As work got underway this month to make it safer for pedestrians to cross Broadway into the new light rail station when it opens in 2016, a crucial part of the street got more dangerous for bicyclists.
On January 13 Sound Transit contractors began tunneling under Broadway at Denny to build a pedestrian concourse connecting a light rail entrance on the west side of the street to the Capitol Hill Station. In order to do the work, contractors had to shut down one southbound lane of Broadway, now walled off by large concrete barriers, and scrub out the bikeway between Denny and Howell.

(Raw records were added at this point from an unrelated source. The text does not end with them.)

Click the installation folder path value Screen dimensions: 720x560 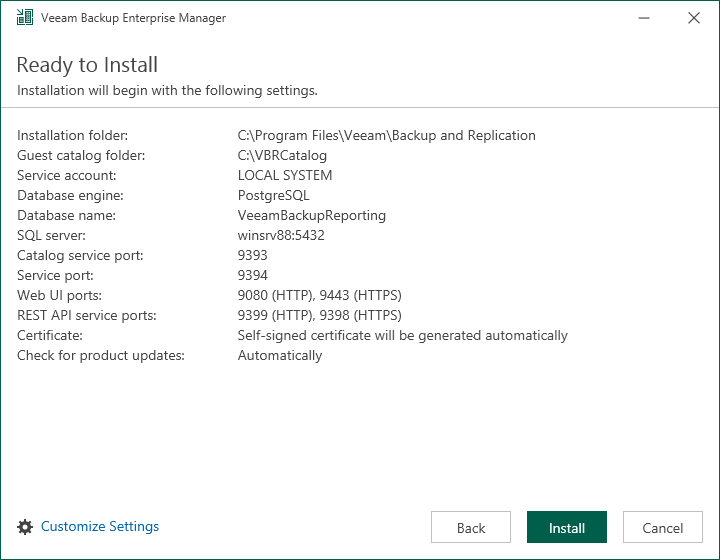[386, 135]
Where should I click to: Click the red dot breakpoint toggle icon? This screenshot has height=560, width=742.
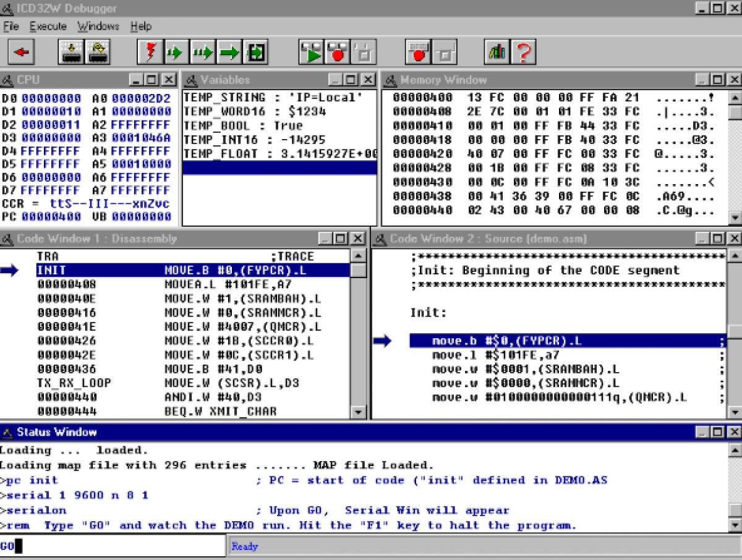click(x=337, y=52)
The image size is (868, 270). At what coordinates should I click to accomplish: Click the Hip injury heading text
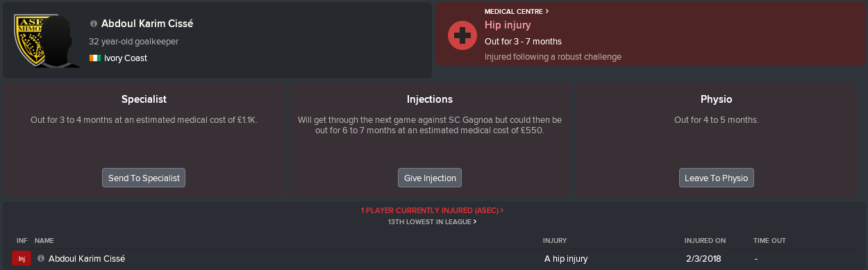point(508,25)
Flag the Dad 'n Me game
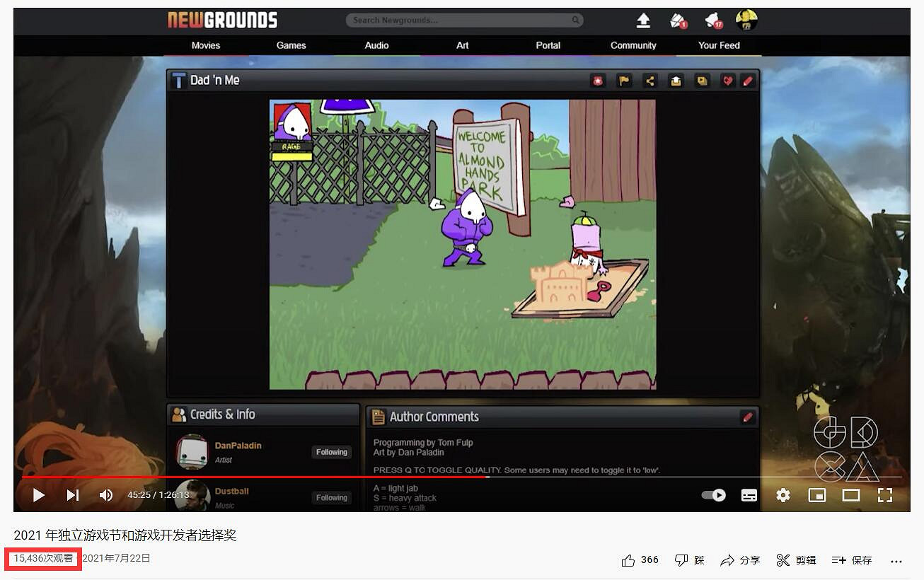This screenshot has width=924, height=580. coord(624,81)
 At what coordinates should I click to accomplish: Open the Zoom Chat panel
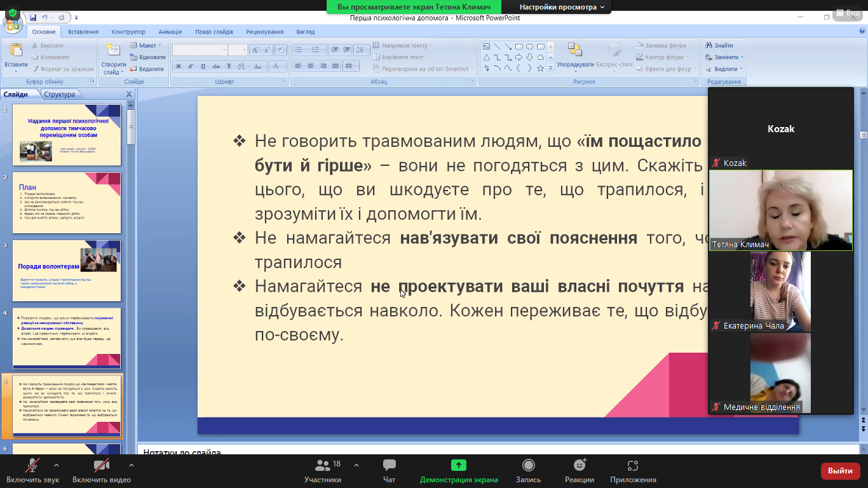[390, 466]
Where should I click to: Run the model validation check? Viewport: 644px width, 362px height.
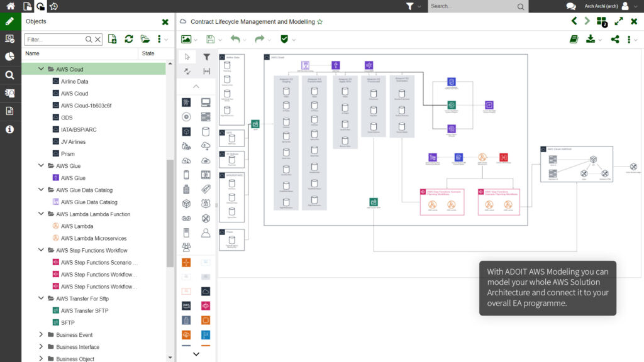(x=285, y=38)
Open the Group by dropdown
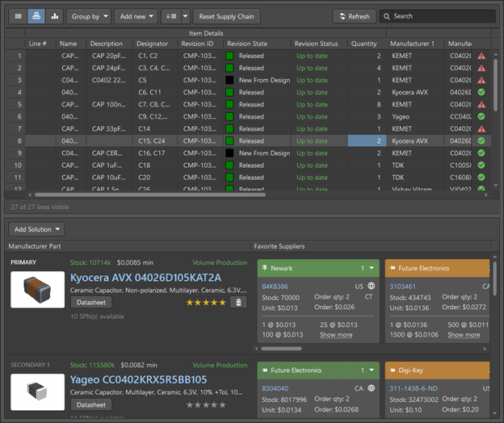This screenshot has width=504, height=423. coord(89,16)
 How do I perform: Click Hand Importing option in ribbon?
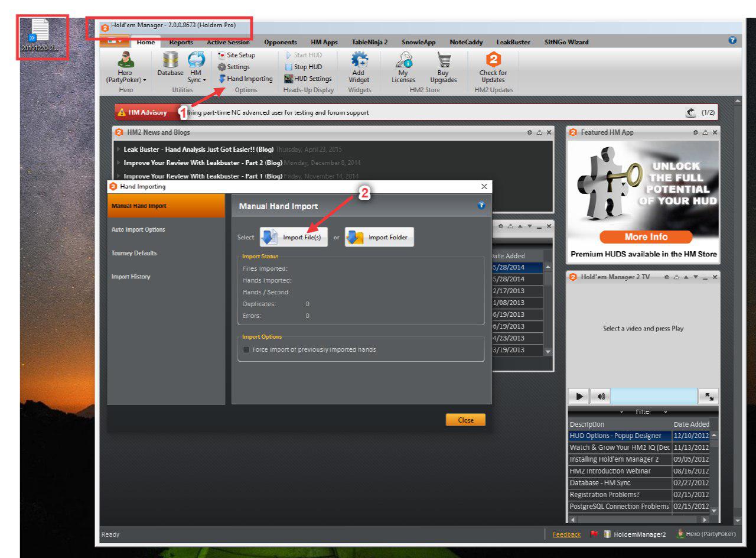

Seattle Department of Transportation’s Ethan Melone told CHS that despite the headaches, this has been part of the plan all along “We knew Sound Transit was coming,” he said. “If we waited to open it, [the bikeway] would be completed, but not accessible, which would be frustrating.”If you’re turning south onto Broadway from Denny, the detour takes you onto the sidewalk along the “big red wall” until you can meet back up with the Broadway bikeway near Bonney-Watson Funeral Home. Should you take the left turn into the partially scrubbed out cycle track, you’ll find yourself playing chicken with oncoming traffic.
Worse, if you turn right, you’ll encounter the extremely dangerous streetcar tracks the bikeway was intended to help riders avoid.
And for riders coming north up the Broadway bikeway, they must merge into quickly narrowing traffic.
After only a couple minutes of observation, we witnessed one cyclist make a treacherous right turn from Denny directly on to Broadway. By not crossing the street, this turn now means taking the lane or somehow threading an impossibly narrow space between car and concrete barrier.
The mess at Broadway and Denny is scheduled to last throughout 2014. The first phase of construction will require the west side of Broadway to remain closed through July. The east side of Broadway will close during the second half of the year. Part of Denny Way will also be closed through July.
The construction will also impact early ridership numbers that SDOT is tracking. Melone told CHS the first set of data will be released sometime next month.
As cyclists roll with the headaches, it’s worth remembering why: an unprecedented public transportation project in Capitol Hill and a mile-long stretch of protected bike path coming in the not too distant future. It’s also worth remembering there’s an excellent restaurant that’s having to bear a big burden during this transformative year.